> Assigned task:
The answer must be every line from the listing that holds the string "pixels".

> Data for analysis:
'''
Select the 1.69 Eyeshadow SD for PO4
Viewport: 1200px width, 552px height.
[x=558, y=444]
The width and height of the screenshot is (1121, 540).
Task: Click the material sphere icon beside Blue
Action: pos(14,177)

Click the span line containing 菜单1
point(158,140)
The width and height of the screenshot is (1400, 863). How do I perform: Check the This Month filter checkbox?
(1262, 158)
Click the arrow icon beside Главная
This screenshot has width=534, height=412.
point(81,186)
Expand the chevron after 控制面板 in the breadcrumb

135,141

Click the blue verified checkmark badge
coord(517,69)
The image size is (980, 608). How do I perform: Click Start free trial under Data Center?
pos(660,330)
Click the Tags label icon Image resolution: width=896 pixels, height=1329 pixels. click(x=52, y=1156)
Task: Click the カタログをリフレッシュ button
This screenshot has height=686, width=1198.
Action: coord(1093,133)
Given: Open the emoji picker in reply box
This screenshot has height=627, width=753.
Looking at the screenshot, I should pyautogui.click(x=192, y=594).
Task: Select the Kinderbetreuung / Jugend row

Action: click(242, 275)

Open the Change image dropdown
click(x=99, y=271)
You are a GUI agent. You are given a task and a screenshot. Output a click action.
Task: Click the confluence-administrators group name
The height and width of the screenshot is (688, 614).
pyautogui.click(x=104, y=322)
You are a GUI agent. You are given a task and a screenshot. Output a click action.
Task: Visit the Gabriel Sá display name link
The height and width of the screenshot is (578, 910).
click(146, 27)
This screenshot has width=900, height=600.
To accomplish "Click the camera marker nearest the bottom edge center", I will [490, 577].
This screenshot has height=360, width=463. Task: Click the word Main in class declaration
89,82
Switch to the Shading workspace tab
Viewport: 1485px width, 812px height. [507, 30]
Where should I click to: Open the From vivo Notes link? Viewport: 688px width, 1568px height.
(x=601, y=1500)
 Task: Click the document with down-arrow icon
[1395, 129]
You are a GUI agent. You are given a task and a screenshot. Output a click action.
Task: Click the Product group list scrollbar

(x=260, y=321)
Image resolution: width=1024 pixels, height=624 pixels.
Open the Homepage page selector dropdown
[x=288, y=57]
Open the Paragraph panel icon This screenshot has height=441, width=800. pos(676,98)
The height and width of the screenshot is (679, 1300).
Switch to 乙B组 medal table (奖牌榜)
'''
> Answer to this problem:
Click the Tags label icon Image resolution: width=896 pixels, height=1329 pixels. click(x=52, y=1156)
Image resolution: width=1024 pixels, height=624 pixels.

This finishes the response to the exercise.